In the case of convolve(), quick() returns a function approximately 200 times quicker, with performance similar to the C function.

Many of these restrictions are expected to be relaxed as the project matures. However, quickr is intended primarily for high-performance numerical computing, so features like polymorphic dispatch or support for complex or dynamic types are out of scope.

declare(type()) syntax:

The shape and mode of all function arguments must be declared. Local and return variables may optionally also be declared.

declare(type()) also has support for declaring size constraints, or size relationships between variables. Here are some examples of declare calls:

declare(type(x = double(NA))) # x is a 1-d double vector of any length
declare(type(x = double(10))) # x is a 1-d double vector of length 10
declare(type(x = double(1)))  # x is a scalar double

declare(type(x = integer(2, 3)))  # x is a 2-d integer matrix with dim (2, 3)
declare(type(x = integer(NA, 3))) # x is a 2-d integer matrix with dim (<any>, 3)

# x is a 4-d logical matrix with dim (<any>, 24, 24, 3)
declare(type(x = logical(NA, 24, 24, 3)))

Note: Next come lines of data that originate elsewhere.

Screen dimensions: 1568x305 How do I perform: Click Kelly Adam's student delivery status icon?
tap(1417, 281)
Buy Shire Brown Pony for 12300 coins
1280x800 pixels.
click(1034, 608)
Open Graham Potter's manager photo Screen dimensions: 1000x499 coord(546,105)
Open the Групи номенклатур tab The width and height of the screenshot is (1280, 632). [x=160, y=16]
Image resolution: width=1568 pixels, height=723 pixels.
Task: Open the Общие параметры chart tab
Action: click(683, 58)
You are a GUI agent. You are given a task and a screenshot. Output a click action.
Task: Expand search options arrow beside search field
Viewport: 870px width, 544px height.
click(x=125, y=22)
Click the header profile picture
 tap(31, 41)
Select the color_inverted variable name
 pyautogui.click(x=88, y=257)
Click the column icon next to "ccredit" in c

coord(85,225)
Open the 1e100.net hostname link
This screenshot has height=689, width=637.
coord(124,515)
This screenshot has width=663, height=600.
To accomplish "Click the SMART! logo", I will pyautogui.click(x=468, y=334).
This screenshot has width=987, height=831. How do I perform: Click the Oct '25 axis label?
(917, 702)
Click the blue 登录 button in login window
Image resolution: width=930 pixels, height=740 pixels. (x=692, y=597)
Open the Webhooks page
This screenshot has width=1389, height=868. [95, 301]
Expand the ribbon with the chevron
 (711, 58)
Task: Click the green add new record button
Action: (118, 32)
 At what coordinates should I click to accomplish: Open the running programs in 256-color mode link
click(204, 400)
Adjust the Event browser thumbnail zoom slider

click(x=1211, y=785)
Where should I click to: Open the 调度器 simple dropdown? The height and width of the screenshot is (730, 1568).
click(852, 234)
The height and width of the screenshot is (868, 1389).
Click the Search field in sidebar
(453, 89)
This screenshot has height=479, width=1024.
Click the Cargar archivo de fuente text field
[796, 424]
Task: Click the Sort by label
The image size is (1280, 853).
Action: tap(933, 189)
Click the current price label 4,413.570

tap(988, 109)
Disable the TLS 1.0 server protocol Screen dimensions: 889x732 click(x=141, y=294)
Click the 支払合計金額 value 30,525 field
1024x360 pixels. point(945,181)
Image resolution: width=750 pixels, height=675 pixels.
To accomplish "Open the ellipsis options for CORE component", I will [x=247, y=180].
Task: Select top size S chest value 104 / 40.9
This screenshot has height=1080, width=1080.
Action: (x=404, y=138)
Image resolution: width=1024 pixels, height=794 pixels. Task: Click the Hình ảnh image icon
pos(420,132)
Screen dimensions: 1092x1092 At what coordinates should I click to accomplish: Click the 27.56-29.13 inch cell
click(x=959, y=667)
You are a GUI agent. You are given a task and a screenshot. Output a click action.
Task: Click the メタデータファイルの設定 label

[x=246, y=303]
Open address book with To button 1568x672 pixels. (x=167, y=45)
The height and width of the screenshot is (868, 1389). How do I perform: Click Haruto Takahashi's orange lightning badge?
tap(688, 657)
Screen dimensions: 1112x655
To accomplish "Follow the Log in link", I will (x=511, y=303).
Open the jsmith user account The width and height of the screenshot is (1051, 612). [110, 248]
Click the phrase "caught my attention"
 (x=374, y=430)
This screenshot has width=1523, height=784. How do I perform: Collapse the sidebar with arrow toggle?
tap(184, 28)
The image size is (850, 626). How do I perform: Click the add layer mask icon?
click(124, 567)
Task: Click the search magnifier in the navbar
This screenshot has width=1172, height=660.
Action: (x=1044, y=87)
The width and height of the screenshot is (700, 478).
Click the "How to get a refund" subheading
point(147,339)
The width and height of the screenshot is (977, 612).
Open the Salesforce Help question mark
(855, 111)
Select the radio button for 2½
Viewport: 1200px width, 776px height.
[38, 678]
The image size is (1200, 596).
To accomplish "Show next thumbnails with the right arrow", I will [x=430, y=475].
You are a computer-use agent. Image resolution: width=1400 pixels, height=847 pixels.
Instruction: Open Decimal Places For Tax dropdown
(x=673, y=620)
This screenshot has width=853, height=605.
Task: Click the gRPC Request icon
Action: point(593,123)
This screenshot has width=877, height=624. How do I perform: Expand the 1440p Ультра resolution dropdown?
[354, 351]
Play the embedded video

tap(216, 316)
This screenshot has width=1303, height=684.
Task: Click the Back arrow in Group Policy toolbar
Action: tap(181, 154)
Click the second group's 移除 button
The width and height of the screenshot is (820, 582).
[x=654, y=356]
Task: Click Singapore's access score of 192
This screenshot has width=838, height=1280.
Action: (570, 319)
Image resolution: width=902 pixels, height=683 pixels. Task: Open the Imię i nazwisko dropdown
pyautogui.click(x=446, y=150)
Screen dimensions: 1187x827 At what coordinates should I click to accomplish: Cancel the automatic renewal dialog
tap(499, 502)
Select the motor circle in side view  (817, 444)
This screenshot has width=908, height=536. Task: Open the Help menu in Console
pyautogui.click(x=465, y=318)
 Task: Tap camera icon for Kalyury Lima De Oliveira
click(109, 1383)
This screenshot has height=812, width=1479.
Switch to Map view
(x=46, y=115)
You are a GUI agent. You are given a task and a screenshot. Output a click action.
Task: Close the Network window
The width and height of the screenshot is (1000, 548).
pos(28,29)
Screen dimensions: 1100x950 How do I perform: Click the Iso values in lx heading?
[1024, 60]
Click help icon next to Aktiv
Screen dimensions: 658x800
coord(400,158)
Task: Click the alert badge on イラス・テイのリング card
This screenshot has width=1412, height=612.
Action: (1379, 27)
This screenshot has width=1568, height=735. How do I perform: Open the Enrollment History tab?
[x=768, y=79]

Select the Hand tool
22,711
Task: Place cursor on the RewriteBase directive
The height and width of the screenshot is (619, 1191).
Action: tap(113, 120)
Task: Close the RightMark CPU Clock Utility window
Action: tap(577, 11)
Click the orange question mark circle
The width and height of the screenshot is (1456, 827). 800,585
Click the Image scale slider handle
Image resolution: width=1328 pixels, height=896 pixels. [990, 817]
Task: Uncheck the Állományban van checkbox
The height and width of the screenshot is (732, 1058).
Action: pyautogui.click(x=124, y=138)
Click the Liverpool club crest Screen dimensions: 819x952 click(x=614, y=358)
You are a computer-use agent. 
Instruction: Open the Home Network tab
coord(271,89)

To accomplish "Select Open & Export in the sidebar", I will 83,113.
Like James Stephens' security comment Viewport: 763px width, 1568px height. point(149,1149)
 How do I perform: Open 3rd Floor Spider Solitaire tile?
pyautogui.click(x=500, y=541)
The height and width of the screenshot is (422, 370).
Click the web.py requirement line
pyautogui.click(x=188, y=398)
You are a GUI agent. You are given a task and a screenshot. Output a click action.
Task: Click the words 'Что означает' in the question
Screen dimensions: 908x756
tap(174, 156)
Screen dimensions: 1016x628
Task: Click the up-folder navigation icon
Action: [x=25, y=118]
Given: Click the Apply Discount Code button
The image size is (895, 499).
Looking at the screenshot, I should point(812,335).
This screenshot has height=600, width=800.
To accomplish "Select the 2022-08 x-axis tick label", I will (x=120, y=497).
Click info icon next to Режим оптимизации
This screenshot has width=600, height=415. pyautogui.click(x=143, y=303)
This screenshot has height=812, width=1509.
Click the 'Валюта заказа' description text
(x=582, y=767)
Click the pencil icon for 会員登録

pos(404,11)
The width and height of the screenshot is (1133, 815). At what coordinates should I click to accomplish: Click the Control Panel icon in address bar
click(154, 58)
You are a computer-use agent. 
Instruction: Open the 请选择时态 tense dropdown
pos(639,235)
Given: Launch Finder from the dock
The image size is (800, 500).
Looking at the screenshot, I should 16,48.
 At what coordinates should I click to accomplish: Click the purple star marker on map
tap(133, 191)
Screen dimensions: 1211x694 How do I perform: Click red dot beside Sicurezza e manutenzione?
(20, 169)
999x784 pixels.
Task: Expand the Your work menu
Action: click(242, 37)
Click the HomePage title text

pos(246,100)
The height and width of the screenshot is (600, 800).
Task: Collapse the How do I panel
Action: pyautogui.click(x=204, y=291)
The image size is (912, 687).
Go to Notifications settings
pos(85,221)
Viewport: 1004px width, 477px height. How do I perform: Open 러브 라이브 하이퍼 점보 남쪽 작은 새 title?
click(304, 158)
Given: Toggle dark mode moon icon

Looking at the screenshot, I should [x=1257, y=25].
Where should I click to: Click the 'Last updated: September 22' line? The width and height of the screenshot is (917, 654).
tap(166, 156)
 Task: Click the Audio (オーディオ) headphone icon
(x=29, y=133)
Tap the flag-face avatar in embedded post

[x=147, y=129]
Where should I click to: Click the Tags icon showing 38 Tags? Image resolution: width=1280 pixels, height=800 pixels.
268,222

# x and y are 1-d double vectors of any length
declare(type(x = double(NA)),
        type(y = double(NA)))

# x and y are 1-d double vectors of the same length
declare(
  type(x = double(n)),
  type(y = double(n)),
)

# x and y are 1-d double vectors, where length(y) == length(x) + 2
declare(type(x = double(n)),
        type(y = double(n+2)))

Tip: declare shapes as specifically as you can. quickr uses these size constraints both for compile-time checking and for choosing more efficient implementations. For example, if you know a matrix is square, declare it as type(A = double(n, n)) (not double(n, k)). That can allow quickr to use a faster code path for operations like solve(A, b). If the compiler can’t prove a matrix is square, it may need to fall back to a more general rectangular solver.

More examples:

viterbi

The Viterbi algorithm is an example of a dynamic programming algorithm within the family of Hidden Markov Models (https://en.wikipedia.org/wiki/Viterbi_algorithm). Here, quick() makes viterbi() approximately 50 times faster.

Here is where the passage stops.